Data classes automatically handle this for you as we will see in this section.

Have a readable and usefull representation of an object

Two methods are used to have a representation of an object: __repr__ and __str__:

  • The __str__ method is called by the built-in function str and therefore by print and format. It should give a readable representation of the object.
  • The __repr__ method is called by the buit-in function repr. If possible it should be a valid Python expression enabling to reconstruct the object. It should be unambiguous since it is typically used for debugging.

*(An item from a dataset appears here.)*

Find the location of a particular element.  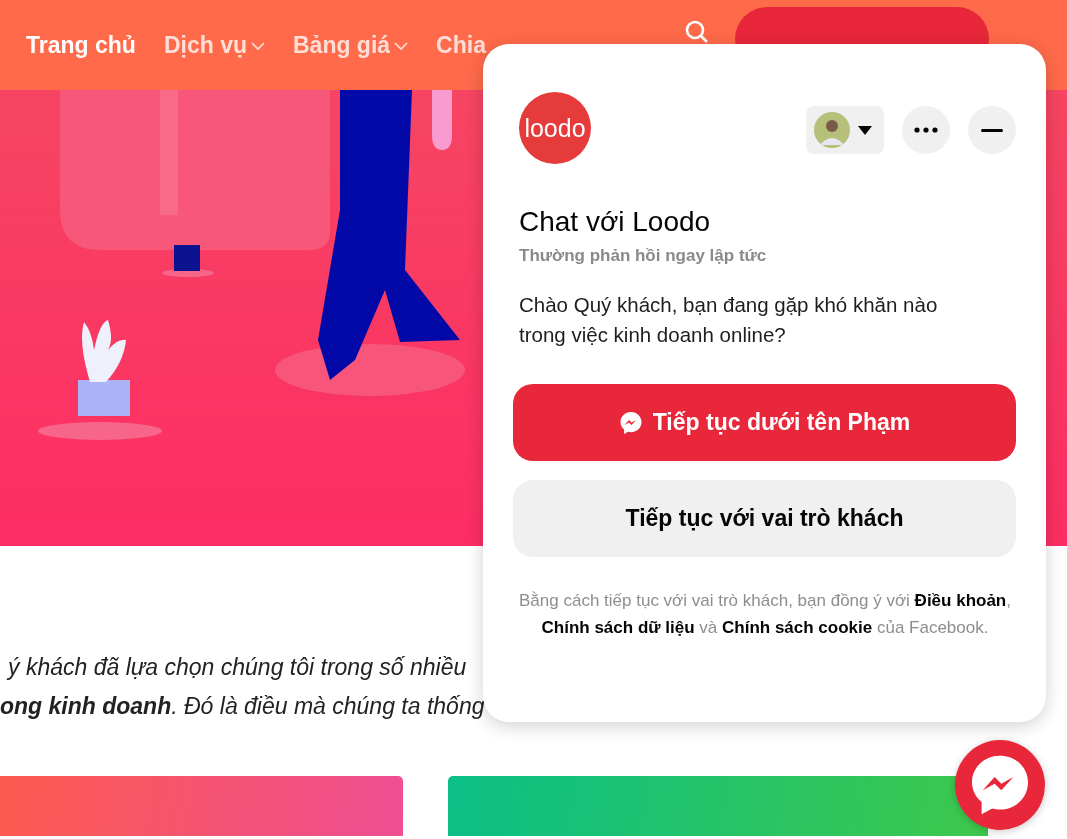

minimize-icon is located at coordinates (992, 130).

If bob is a dict, the following code:

print(bob)

outputs:

{'name': 'Bob', 'age': 20}

whereas if bob is an instance of User, it outputs:

<__main__.User object at 0x105c56780>

In order to have a readable output we can define the method __str__ of the class User:

class User:
   def __init__(self, name: str, age: int):
      self.name = name
      self.age = age

   def __str__(self):
      return f"User:\nname: {self.name}\nage: {self.age}"

With this definition, print(bob) now outputs:

User:
name: Bob
age: 20

It is now as informative as the dict version. However repr(bob) remains unchanged. If we implement __repr__ the following way:

def __repr__(self):
   return f"User(\"{self.name}\", {self.age})"

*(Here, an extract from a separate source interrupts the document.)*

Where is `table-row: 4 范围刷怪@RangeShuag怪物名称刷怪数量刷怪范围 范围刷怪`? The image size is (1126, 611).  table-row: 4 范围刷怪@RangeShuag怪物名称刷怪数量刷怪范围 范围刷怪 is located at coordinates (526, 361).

we have a usefull representation of the object. The output of repr is now a Python expression we can evaluate in order to produce the same object:

bob_copy = eval(repr(bob))

With data classes, the __repr__ and __str__ methods are implemented automatically, so both repr(bob) and str(bob) output: "User(name='Bob', age=20)".

Compare the equality of two objects in a natural way

When using dictionaries, the equality behaves as expected:

bob = {'name': "Bob", 'age': 20}
alice = {'name': "Alice", 'age': 21}
bob_copy = {'name': "Bob", 'age': 20}

print(bob == bob, bob == alice, bob == bob_copy)

outputs : True False True. However it seems unintuitive when using the above defined User class:

bob = User("Bob", 20)
alice = User("Alice", 21)
bob_copy = User("Bob", 20)

print(bob == bob, bob == alice, bob == bob_copy)

outputs True False False without data classes and True False True with data classes. When using data classes, it behaves like the dictionary version. It is because data classes define automatically the __eq__ method.

Use objects as keys of a dictionary

Say we want store a mapping between users and an other object (e.g. an id in a database). We cannot use dict nor the above User class since it creates an error TypeError: unhashable type.

We can instead use tuples or namedtuples but they have other drawbacks (see Why not just use namedtuple?).

Data classes can generate automatically the __hash__ method when defined as frozen:

from dataclasses import dataclass

@dataclass(frozen=True)
class User:
   name: str
   age: int

Instances of User can now be used as keys of a dictionary:

{User("Bob", 20): 1}

Data classes are regular Python classes

Since data classes produce regular Python classes, we can define methods. For instance, we can define the get_older method and the is_an_adult property:

from dataclasses import dataclass

@dataclass
class User:
    name: str
    age: int

    def get_older(self):
        self.age += 1

    @property
    def is_an_adult(self):
        return self.age >= 18

bob = User("Bob", 17)
print(bob.is_an_adult)
bob.get_older()
print(bob.is_an_adult)

Data classes generate automatically the __init__ method. Other initialization code should be put in the __post_init__ method which is called just after the init as its name suggests.

Conclusion

Data classes are a new way to define classes in Python.

  • Since the resulting classes are regular Python classes, we can take advantage of their benefits: implement some methods and use the autocomplete features provided by IDEs for instance.
  • Their syntax is more concise, and they generate automatically some methods such as __repr__, __str__ and __eq__.
  • They can easily be declared as frozen, allowing for instance to use them as keys of a dictionary (the __hash__ method is generated automatically in this case).

This new feature is particularly interesting for data science applications because we always have to define data entities and manipulate them. It makes code more readable, less tedious to write and provides static type checking eases.